** Start Extracted text **

# Importing libraries and loading prepared data

In [None]:
import tensorflow as tf
import numpy as np
from tensorflow import keras
from data_preparation import *
books, ratings, users, Y, R = prepared_data()

# Creating model parameters and prediction function

Let's set the initial number of dimensions of X, W and B parameters vectors to 10 in order to find a good balance between complexity and overfitting.


In X matrix, the i-th row corresponds to the feature vector for the book i. Similarly, in W matrix, the j-th row corresponds to the parameter vector for user j. The B vector corresponds to the user bias. Initially, let's set these values to random.

In [2]:
num_books, num_users = Y.shape
W = tf.Variable(np.random.normal(size=(num_users, 10)).astype(np.float32))
B = tf.Variable(np.random.normal(size=(num_users)).astype(np.float32))
X = tf.Variable(np.random.normal(size=(num_books, 10)).astype(np.float32))


Predicted rating is calculated with this pattern: $x^{(i)}$ ⋅ $w^{(j)}$ + $b^{(j)}$. We count the dot product of movie feature vector and user parameter vector W and we add the user bias B.

In [3]:
def predict(users, books):
    prediction = tf.reduce_sum(tf.gather(W, users) * tf.gather(X, books), axis=1)
    prediction += tf.gather(B, users)
    return prediction

# Cost function

The collaborative filtering cost function is given by adding sum of squarred errors and regularization terms.

In [4]:
def collfilt_cost_func(Y):
    non_zero_ratings = np.nonzero(Y)

** End Extracted text **

Actions to take:
A – In the listing, reproduce verbatim the lines between the one containing "Open a new browser" and the one containing "pyautogui.click(x=198, y=205)", inclusive.
B – Continue the collaborative filtering notebook from the point where it stops.

** Start Dataset rows **

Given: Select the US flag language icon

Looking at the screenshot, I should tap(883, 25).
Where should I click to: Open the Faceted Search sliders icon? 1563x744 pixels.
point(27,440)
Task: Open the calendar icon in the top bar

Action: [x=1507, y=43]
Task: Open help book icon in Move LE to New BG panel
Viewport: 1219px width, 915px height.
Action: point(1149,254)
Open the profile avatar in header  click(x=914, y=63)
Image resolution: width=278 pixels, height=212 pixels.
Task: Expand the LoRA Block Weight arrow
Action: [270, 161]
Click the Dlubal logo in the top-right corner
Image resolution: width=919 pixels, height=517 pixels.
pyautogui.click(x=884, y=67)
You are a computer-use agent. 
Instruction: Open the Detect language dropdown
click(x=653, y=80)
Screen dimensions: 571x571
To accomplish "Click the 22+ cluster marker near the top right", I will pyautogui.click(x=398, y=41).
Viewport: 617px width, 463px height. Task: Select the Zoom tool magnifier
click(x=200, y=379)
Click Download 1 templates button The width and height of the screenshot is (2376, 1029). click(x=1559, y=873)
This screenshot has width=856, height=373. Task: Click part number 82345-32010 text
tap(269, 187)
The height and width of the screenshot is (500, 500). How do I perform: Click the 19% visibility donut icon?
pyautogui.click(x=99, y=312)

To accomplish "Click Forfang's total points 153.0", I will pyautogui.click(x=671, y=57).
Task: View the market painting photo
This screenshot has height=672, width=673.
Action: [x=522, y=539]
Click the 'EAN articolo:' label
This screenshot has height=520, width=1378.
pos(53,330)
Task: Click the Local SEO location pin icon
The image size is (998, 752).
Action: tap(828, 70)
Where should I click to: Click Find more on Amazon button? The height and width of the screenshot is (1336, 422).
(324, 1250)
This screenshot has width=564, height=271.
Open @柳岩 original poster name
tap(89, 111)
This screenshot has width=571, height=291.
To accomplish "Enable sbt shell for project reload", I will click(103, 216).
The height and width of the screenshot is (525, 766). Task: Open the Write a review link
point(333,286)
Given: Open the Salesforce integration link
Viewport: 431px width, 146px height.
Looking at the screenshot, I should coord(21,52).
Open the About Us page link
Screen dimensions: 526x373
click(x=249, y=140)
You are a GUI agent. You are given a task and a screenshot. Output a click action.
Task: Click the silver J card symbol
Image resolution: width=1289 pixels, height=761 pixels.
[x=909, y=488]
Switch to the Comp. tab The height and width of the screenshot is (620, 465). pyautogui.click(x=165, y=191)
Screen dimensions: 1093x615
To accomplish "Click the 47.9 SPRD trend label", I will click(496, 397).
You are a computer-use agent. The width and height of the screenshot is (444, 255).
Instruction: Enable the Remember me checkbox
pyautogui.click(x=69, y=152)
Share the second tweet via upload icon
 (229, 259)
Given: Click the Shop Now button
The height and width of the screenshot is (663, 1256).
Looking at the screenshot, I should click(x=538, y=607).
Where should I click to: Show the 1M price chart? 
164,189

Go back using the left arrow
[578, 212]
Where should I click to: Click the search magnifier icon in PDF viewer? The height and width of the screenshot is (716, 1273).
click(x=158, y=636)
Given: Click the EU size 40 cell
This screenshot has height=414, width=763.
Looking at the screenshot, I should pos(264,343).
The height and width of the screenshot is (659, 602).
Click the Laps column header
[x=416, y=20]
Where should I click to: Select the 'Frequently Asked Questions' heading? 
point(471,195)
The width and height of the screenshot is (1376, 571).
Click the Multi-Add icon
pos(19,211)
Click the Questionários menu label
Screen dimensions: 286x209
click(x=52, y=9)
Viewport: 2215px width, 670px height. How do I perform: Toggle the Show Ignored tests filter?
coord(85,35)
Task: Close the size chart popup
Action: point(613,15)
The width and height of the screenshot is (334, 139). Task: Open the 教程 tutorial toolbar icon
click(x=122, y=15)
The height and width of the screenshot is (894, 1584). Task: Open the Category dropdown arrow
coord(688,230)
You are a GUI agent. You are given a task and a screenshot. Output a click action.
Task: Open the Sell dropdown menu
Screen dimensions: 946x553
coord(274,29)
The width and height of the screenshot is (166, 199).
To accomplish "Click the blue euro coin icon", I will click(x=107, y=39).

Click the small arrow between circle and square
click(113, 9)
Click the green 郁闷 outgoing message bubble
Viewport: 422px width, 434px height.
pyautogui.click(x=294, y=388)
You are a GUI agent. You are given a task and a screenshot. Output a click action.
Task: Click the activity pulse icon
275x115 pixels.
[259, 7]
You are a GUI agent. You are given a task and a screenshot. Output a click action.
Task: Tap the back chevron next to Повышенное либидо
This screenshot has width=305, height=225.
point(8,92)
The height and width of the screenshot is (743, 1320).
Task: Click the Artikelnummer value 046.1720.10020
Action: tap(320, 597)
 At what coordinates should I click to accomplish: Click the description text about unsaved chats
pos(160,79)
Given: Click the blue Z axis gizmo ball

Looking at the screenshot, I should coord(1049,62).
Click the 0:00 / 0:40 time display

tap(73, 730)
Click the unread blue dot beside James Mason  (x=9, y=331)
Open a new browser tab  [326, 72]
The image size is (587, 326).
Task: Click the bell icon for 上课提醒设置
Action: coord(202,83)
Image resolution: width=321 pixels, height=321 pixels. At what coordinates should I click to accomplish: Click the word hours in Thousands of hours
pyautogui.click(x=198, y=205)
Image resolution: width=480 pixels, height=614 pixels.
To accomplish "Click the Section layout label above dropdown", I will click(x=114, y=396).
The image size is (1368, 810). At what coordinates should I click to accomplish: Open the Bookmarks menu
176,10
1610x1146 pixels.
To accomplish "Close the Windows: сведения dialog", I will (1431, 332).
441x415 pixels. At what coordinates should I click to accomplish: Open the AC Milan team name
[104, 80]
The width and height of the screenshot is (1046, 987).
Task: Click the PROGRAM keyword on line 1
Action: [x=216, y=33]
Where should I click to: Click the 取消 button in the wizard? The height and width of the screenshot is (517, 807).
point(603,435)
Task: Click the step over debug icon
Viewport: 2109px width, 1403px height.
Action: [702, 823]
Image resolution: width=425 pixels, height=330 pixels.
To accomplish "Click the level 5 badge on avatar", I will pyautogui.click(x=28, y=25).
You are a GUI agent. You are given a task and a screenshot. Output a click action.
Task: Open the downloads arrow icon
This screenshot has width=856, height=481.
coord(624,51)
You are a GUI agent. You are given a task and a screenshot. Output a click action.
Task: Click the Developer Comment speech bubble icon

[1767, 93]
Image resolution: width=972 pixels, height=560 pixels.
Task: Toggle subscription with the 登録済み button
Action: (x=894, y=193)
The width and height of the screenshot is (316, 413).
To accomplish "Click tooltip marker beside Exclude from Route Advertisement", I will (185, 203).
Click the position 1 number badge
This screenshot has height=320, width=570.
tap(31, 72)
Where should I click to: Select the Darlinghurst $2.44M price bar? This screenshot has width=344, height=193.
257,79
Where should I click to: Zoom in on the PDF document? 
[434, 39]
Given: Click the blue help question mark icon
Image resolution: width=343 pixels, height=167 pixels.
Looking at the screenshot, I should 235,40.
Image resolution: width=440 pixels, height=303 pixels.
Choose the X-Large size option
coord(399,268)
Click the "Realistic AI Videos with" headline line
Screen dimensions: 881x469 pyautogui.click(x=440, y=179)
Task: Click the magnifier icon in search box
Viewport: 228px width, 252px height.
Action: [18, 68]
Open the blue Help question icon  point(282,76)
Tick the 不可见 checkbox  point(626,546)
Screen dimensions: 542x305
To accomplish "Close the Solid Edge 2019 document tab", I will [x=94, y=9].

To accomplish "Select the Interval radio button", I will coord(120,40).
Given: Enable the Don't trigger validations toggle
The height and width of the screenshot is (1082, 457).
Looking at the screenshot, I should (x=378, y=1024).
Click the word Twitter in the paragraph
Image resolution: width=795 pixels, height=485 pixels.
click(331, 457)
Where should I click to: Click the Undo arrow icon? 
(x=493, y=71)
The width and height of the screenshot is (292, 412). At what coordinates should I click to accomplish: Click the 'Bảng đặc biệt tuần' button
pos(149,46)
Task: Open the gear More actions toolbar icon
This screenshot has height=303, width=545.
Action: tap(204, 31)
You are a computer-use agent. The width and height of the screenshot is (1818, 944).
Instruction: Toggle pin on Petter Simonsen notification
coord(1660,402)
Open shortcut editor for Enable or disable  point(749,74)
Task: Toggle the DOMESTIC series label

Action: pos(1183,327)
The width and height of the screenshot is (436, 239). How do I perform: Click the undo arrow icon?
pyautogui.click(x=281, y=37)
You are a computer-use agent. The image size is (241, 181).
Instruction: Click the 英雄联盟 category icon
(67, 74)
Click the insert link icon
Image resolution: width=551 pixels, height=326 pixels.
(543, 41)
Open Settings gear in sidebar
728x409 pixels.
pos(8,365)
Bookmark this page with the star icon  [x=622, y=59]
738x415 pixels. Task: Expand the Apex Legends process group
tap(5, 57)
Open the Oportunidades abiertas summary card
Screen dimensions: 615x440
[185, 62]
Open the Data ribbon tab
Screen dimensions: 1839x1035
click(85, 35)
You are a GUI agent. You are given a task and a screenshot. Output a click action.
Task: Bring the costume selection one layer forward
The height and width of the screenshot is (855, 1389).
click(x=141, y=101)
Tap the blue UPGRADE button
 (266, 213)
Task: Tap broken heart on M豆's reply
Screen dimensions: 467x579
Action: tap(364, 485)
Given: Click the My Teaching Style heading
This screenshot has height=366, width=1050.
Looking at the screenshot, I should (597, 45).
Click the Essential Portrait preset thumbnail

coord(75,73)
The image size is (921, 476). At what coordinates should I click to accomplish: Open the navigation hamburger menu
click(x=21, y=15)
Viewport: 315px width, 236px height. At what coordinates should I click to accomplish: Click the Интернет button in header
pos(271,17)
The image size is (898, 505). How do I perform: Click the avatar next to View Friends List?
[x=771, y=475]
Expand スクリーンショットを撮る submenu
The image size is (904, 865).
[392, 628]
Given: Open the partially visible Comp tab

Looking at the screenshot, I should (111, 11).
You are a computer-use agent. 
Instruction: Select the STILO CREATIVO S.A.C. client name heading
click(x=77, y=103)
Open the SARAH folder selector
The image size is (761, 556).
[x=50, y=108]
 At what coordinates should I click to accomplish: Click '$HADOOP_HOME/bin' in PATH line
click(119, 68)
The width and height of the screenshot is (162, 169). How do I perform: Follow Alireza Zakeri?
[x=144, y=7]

** End Dataset rows **

Answers per task:
A –
Open a new browser tab  [326, 72]
The image size is (587, 326).
Task: Click the bell icon for 上课提醒设置
Action: coord(202,83)
Image resolution: width=321 pixels, height=321 pixels. At what coordinates should I click to accomplish: Click the word hours in Thousands of hours
pyautogui.click(x=198, y=205)

B –
    users = non_zero_ratings[1]
    books = non_zero_ratings[0]
    ratings = Y[non_zero_ratings]

    pred = predict(users, books)
    cost = tf.reduce_mean(tf.square(pred - ratings))

    cost += tf.reduce_sum(W**2) + tf.reduce_sum(B**2) + tf.reduce_sum(X**2)

    return cost

# Mean normalization

Mean normalization makes the algorithm behave a lot better and faster. We normalize the ratings by computing the mean rating for each book and subtracting it from the ratings.

In [5]:
mean_ratings = np.nanmean(Y, axis=1, keepdims=True)
Y_normalized = Y - mean_ratings

# Gradient descent

Let's use gradient descent to minimize the cost function. I will set the learning rate to 0.1.

In [7]:
optimizer = tf.optimizers.SGD(learning_rate=0.1)

# Train the model

We will repeat fitting the parameters until convergence.

In [None]:
epsilon = 1e-6  # threshold for the change in the cost function

prev_cost = float('inf')
while True:
    with tf.GradientTape() as tape:
        cost = collfilt_cost_func(Y_normalized)
    gradients = tape.gradient(cost, [W, B, X])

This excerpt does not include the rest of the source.